Your objective. Set the whole listing down again without deviation.

Available data.
· · · · · · ·
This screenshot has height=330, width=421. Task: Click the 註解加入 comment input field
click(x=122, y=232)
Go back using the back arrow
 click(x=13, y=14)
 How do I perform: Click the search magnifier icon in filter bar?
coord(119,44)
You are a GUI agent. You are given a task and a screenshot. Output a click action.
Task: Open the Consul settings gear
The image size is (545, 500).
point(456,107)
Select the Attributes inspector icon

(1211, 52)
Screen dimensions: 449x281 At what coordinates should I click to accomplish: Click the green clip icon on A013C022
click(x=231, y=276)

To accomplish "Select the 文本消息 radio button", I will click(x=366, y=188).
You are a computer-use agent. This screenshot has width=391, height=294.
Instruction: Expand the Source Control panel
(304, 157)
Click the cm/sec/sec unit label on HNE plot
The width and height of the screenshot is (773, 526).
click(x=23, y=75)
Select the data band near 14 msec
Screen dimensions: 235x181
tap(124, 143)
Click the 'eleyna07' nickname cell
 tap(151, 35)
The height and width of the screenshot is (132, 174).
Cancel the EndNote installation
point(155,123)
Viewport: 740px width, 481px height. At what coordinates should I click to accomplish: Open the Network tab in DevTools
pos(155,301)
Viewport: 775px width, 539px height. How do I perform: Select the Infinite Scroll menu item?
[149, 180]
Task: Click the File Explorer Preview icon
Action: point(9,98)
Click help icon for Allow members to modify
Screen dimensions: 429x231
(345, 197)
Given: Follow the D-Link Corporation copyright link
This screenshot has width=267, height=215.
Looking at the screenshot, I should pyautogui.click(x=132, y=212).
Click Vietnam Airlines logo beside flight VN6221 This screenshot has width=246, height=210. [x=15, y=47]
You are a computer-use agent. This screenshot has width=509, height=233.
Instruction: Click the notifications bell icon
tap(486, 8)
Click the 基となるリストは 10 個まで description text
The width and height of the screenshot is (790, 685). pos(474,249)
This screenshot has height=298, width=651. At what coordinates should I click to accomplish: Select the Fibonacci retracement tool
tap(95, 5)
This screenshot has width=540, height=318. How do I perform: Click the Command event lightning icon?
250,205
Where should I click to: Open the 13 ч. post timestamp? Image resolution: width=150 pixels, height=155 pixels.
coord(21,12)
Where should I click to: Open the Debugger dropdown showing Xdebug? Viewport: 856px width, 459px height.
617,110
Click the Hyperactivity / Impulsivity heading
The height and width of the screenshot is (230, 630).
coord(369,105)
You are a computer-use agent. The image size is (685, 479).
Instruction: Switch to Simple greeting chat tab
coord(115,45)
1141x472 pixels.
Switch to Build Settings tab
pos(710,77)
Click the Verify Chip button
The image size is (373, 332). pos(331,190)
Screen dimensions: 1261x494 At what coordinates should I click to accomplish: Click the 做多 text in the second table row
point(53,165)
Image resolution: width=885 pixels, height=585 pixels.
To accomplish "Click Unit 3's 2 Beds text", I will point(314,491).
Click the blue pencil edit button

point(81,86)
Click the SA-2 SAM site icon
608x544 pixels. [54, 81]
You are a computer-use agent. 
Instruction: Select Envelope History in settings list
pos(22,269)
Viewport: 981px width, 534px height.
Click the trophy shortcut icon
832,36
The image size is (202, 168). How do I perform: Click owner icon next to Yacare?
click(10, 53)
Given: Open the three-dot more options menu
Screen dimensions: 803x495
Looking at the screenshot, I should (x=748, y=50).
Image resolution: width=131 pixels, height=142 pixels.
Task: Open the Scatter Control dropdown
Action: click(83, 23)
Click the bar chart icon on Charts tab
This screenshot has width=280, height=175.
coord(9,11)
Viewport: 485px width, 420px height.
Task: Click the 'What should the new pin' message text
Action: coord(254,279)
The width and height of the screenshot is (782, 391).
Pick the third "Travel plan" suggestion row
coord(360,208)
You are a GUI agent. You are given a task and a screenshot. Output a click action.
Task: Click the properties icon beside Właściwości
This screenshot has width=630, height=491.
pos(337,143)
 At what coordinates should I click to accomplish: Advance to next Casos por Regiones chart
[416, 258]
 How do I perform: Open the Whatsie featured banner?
· · · · · · ·
Answer.
This screenshot has height=330, width=421. Task: Click the 註解加入 comment input field
click(x=122, y=232)
Go back using the back arrow
 click(x=13, y=14)
 How do I perform: Click the search magnifier icon in filter bar?
coord(119,44)
You are a GUI agent. You are given a task and a screenshot. Output a click action.
Task: Open the Consul settings gear
The image size is (545, 500).
point(456,107)
Select the Attributes inspector icon

(1211, 52)
Screen dimensions: 449x281 At what coordinates should I click to accomplish: Click the green clip icon on A013C022
click(x=231, y=276)

To accomplish "Select the 文本消息 radio button", I will click(x=366, y=188).
You are a computer-use agent. This screenshot has width=391, height=294.
Instruction: Expand the Source Control panel
(304, 157)
Click the cm/sec/sec unit label on HNE plot
The width and height of the screenshot is (773, 526).
click(x=23, y=75)
Select the data band near 14 msec
Screen dimensions: 235x181
tap(124, 143)
Click the 'eleyna07' nickname cell
 tap(151, 35)
The height and width of the screenshot is (132, 174).
Cancel the EndNote installation
point(155,123)
Viewport: 740px width, 481px height. At what coordinates should I click to accomplish: Open the Network tab in DevTools
pos(155,301)
Viewport: 775px width, 539px height. How do I perform: Select the Infinite Scroll menu item?
[149, 180]
Task: Click the File Explorer Preview icon
Action: point(9,98)
Click help icon for Allow members to modify
Screen dimensions: 429x231
(345, 197)
Given: Follow the D-Link Corporation copyright link
This screenshot has width=267, height=215.
Looking at the screenshot, I should pyautogui.click(x=132, y=212).
Click Vietnam Airlines logo beside flight VN6221 This screenshot has width=246, height=210. [x=15, y=47]
You are a computer-use agent. This screenshot has width=509, height=233.
Instruction: Click the notifications bell icon
tap(486, 8)
Click the 基となるリストは 10 個まで description text
The width and height of the screenshot is (790, 685). pos(474,249)
This screenshot has height=298, width=651. At what coordinates should I click to accomplish: Select the Fibonacci retracement tool
tap(95, 5)
This screenshot has width=540, height=318. How do I perform: Click the Command event lightning icon?
250,205
Where should I click to: Open the 13 ч. post timestamp? Image resolution: width=150 pixels, height=155 pixels.
coord(21,12)
Where should I click to: Open the Debugger dropdown showing Xdebug? Viewport: 856px width, 459px height.
617,110
Click the Hyperactivity / Impulsivity heading
The height and width of the screenshot is (230, 630).
coord(369,105)
You are a computer-use agent. The image size is (685, 479).
Instruction: Switch to Simple greeting chat tab
coord(115,45)
1141x472 pixels.
Switch to Build Settings tab
pos(710,77)
Click the Verify Chip button
The image size is (373, 332). pos(331,190)
Screen dimensions: 1261x494 At what coordinates should I click to accomplish: Click the 做多 text in the second table row
point(53,165)
Image resolution: width=885 pixels, height=585 pixels.
To accomplish "Click Unit 3's 2 Beds text", I will point(314,491).
Click the blue pencil edit button

point(81,86)
Click the SA-2 SAM site icon
608x544 pixels. [54, 81]
You are a computer-use agent. 
Instruction: Select Envelope History in settings list
pos(22,269)
Viewport: 981px width, 534px height.
Click the trophy shortcut icon
832,36
The image size is (202, 168). How do I perform: Click owner icon next to Yacare?
click(10, 53)
Given: Open the three-dot more options menu
Screen dimensions: 803x495
Looking at the screenshot, I should (x=748, y=50).
Image resolution: width=131 pixels, height=142 pixels.
Task: Open the Scatter Control dropdown
Action: click(83, 23)
Click the bar chart icon on Charts tab
This screenshot has width=280, height=175.
coord(9,11)
Viewport: 485px width, 420px height.
Task: Click the 'What should the new pin' message text
Action: coord(254,279)
The width and height of the screenshot is (782, 391).
Pick the third "Travel plan" suggestion row
coord(360,208)
You are a GUI agent. You are given a task and a screenshot. Output a click action.
Task: Click the properties icon beside Właściwości
This screenshot has width=630, height=491.
pos(337,143)
 At what coordinates should I click to accomplish: Advance to next Casos por Regiones chart
[416, 258]
 How do I perform: Open the Whatsie featured banner?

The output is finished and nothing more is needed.